The case fatality rate of diphtheria has been unchanged for several decades, remaining at 5–10% in most series. The mortality rate may be higher (60–90%) in unvaccinated or partially vaccinated patients, patients with clinical evidence of myocardial involvement, age less than 5 years or above 40 years, and those who received the antitoxin very late. Patients with bull neck are also at higher risk of death. The most important predictors for mortality are the time interval of antitoxin administration from the onset of first respiratory symptom and vaccination status of the affected individuals.

Prevention

The only way to control diphtheria effectively is through immunization. The goal should be to immunize all infants before they lose their maternal antibody, and then give booster doses to enhance and maintain immunity. Diphtheria vaccine has been combined with pertussis and tetanus vaccines since the 1940s as DTP. Pertussis vaccines are now designated as “whole cell” (the original vaccine) or “acellular” (introduced in the 1980s) so the combination may be written as DTwP (whole cell pertussis) or DTaP (acellular pertussis), although the WHO uses DTP to designate either.
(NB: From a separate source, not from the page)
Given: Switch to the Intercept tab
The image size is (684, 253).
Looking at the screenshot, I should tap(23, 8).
Acellular pertussis-containing vaccines are preferred by most countries and are the only pertussis-containing vaccines recommended in patients age 7 years and older [1].

There are pediatric formulations, DTaP and DT, given to infants and children younger than 7, and “adult” formulations, Tdap and Td, given to patients age 7 and older. The pediatric formulations contain a similar amount of tetanus toxoid as the adult formulations but several times as much diphtheria toxoid. Adults and all children age 7 and older, including those who missed the usual vaccine schedule, should be prescribed the adult formulations. Diphtheria toxoid is highly efficacious and the protective antibody (>0.1 IU of anti-toxin/mL) is produced in more than 95% of cases following complete vaccination. Immunosuppression is not a contraindication to vaccination, although it may reduce the immune response to vaccination. Pregnancy is also not a contraindication.
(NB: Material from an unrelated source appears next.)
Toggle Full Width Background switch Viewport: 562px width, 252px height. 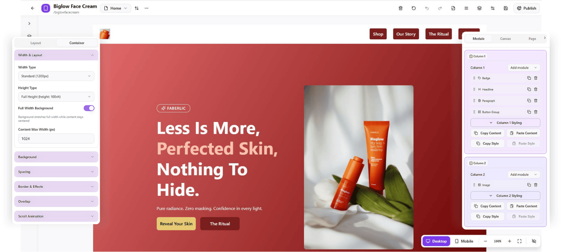(89, 108)
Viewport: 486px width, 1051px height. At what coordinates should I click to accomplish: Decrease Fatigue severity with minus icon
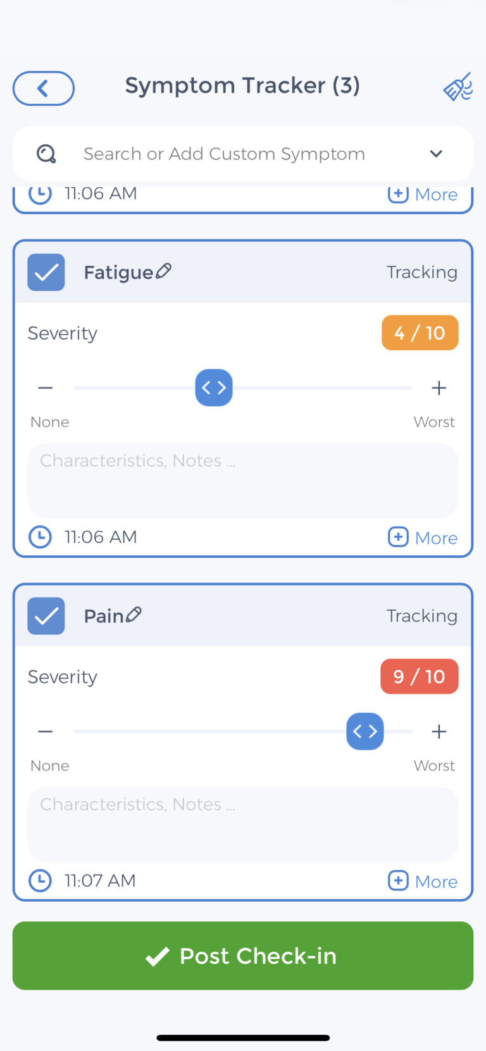pyautogui.click(x=46, y=388)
The World Health Organization (WHO) recommends that all children receive a 3-dose “primary” series of DTP before age 1 (starting as early as 6 weeks old), a 4th DTP dose (“booster”) at age 12–23 months, and Td booster doses at ages 4–7 years and ages 9–15 years [1]. The Centers for Disease Control and Prevention (CDC) recommends five doses of DTaP given at ages 2 months, 4 months, 6 months, 12–15 months, and 4–6 years [2]. Adults age 19 and older should receive booster doses of Td every 10 years. Recommendations for interrupted or delayed vaccinations are given in the WHO and CDC websites [1, 2]. Diphtheria toxoid-containing vaccines should be stored in the refrigerator (at 2–8 °C) but should not be frozen; most manufacturers state that frozen vaccines should be discarded.

Conclusion

Diphtheria is still with us and causes a high mortality, despite the availability of an effective vaccine. The main cause of the persistence of diphtheria is inadequate immunization coverage, including booster shots, in developing countries. In developed countries, where the disease is very rare, diphtheria must be considered in the differential diagnosis of patients presenting with membranous pharyngitis, especially if there is a history of recent travel to an endemic country or recent close contact with such a traveler. Early diagnosis, effective therapy, and close monitoring are all essential to reducing mortality.